#### Tarefas obrigatórias
[A] Resuma em forma de lista o parágrafo do texto de opinião que começa por "Faleceu Ana Nunes", mantendo os factos principais.
[B] Reproduza do texto de opinião o trecho que começa em "O mais caricato" e termina em "está em coma?".

Uma ministra com inteligência artificial
Faleceu Ana Nunes, uma das pessoas mais humanas com quem trabalhei. Faltou tomar aquele café, sempre adiado, prometido em conversas de rua quando nos cruzávamos em ritmo acelerado na cidade. Faleceu uma das médicas mais competentes que esta terra viu nascer, que sempre elegeu os cuidados primários como a sua principal batalha, mesmo que isso significasse ir contra as direções clínicas a que pertenceu. Teria dado uma excelente ministra da Saúde. Sempre com um sorriso, sabia dar murros na mesa quando era necessário. Faria certamente um papel muito melhor do que a atual responsável, que adora linhas telefónicas e acha que a saúde se resolve com experiências até ver se dá certo. Não fosse a senhora farmacêutica.
O mais caricato é que esta ministra presidiu ao Instituto de Saúde Baseada na Evidência (ISBE). Mas não é por demais evidente que a saúde em Portugal está em coma?

[Excertos de um conjunto de dados]
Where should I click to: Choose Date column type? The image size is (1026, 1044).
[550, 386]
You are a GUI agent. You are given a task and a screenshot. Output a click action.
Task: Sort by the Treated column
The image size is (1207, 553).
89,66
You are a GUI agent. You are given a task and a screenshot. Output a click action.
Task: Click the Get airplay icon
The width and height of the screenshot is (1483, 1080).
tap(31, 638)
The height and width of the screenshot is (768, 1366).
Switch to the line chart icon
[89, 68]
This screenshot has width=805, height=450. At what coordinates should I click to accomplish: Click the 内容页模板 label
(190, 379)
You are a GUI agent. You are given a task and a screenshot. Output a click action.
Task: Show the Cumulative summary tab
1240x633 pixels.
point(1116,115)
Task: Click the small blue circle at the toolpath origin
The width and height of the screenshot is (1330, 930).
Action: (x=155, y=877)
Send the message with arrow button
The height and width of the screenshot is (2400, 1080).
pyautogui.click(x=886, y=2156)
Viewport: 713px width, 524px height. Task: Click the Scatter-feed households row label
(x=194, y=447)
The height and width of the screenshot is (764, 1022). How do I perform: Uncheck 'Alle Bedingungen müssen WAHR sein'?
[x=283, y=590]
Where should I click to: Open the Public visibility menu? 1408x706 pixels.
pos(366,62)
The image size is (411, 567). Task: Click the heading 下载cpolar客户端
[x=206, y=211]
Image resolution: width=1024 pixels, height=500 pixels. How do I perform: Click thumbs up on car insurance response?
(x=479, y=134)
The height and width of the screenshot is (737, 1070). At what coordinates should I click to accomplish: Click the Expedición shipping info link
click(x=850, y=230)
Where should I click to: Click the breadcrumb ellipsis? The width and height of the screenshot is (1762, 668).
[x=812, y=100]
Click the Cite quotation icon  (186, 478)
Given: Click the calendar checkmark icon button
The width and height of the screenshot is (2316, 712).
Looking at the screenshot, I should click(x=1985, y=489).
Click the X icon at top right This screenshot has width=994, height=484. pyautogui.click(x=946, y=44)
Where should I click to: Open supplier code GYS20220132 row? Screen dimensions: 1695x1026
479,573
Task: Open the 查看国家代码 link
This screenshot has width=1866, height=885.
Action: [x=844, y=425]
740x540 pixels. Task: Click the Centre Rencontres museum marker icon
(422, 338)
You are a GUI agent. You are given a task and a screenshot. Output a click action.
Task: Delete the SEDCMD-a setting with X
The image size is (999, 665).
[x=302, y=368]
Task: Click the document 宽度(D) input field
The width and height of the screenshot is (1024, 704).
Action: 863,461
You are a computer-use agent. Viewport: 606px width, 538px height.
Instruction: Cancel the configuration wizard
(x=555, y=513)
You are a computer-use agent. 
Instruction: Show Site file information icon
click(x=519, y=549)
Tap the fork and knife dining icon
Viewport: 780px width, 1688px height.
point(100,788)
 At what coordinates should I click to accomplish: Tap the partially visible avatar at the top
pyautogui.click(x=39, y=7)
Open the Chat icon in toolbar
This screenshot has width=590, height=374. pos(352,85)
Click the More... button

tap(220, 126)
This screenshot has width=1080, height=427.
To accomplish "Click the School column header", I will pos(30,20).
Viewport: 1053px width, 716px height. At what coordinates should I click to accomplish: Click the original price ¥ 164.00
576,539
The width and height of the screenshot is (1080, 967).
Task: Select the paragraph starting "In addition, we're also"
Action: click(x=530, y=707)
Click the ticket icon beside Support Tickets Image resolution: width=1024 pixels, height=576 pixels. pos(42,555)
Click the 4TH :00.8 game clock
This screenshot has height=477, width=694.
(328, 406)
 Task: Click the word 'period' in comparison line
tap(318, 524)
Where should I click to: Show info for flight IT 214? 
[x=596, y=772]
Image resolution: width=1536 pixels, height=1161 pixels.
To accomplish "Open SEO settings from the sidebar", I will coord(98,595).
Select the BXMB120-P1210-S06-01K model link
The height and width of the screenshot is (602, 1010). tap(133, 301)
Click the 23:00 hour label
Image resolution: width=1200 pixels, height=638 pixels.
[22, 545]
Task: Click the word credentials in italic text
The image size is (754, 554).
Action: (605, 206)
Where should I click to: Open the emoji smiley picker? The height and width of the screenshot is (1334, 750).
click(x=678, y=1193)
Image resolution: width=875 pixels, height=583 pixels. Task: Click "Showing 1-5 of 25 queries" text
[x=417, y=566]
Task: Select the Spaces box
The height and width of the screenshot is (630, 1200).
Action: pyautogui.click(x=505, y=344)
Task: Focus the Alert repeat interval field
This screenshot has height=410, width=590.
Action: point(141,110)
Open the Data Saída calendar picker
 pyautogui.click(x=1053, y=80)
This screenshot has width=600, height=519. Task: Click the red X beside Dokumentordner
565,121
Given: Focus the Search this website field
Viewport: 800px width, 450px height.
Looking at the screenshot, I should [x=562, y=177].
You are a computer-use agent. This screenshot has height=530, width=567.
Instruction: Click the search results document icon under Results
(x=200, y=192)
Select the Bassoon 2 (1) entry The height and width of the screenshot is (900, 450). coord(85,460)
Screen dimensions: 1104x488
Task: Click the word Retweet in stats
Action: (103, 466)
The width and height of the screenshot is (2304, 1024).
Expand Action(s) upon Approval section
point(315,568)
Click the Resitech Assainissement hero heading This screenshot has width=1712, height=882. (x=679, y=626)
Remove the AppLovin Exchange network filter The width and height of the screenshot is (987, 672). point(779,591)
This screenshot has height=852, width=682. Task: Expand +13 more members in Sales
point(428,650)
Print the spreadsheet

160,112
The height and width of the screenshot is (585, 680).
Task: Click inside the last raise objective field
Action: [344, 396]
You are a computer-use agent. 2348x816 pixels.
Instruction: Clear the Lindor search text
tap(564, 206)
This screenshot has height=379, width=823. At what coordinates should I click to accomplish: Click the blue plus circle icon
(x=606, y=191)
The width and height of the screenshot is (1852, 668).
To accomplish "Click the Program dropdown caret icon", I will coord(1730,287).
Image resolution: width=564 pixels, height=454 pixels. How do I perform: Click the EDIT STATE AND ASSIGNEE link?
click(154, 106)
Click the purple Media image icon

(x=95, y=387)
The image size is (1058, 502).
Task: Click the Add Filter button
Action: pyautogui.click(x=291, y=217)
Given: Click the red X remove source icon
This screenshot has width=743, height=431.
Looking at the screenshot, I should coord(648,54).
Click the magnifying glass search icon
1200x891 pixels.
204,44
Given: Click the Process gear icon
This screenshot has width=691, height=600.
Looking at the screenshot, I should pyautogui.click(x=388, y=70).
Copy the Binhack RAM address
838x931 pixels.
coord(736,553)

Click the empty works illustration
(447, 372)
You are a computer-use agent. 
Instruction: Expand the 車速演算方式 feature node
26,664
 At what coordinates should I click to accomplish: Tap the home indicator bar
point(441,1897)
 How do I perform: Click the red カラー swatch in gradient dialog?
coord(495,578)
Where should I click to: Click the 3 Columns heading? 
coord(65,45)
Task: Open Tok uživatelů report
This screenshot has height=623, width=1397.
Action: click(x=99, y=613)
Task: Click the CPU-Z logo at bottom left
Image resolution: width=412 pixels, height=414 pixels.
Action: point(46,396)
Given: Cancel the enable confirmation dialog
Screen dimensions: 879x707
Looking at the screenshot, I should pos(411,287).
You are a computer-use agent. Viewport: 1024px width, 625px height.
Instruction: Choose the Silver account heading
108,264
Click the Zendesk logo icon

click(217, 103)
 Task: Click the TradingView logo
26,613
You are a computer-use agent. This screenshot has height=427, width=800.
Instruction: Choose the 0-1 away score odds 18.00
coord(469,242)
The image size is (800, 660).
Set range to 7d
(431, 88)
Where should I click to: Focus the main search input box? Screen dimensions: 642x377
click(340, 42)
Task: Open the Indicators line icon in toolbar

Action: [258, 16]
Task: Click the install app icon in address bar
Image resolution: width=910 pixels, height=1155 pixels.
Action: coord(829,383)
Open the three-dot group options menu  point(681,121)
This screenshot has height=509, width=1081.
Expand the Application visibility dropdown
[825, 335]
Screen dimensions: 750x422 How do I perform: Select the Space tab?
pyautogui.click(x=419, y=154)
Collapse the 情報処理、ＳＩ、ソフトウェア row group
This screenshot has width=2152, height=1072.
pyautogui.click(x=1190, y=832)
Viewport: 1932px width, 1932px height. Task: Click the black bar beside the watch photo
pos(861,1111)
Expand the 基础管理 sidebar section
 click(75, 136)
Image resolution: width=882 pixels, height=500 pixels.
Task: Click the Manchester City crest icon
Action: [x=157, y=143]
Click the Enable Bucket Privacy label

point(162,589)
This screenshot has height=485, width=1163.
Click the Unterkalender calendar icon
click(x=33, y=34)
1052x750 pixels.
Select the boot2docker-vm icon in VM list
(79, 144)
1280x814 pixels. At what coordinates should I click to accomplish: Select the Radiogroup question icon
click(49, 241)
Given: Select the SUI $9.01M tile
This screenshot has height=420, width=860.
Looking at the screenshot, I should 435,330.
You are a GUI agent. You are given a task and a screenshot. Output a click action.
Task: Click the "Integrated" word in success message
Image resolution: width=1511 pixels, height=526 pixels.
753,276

#### Respostas por tarefa
[A]
- Faleceu Ana Nunes, uma das pessoas mais humanas com quem quem escreve trabalhou.
- Ficou por tomar um café, sempre adiado e prometido em encontros rápidos na cidade.
- Foi uma médica muito competente, que fez dos cuidados primários a sua principal batalha, mesmo contra as direções clínicas a que pertenceu.
- Teria sido uma excelente ministra da Saúde: sorridente, mas capaz de dar murros na mesa quando necessário.
- Faria melhor do que a atual ministra, que adora linhas telefónicas e trata a saúde com experiências até ver se dá certo.

[B]
O mais caricato é que esta ministra presidiu ao Instituto de Saúde Baseada na Evidência (ISBE). Mas não é por demais evidente que a saúde em Portugal está em coma?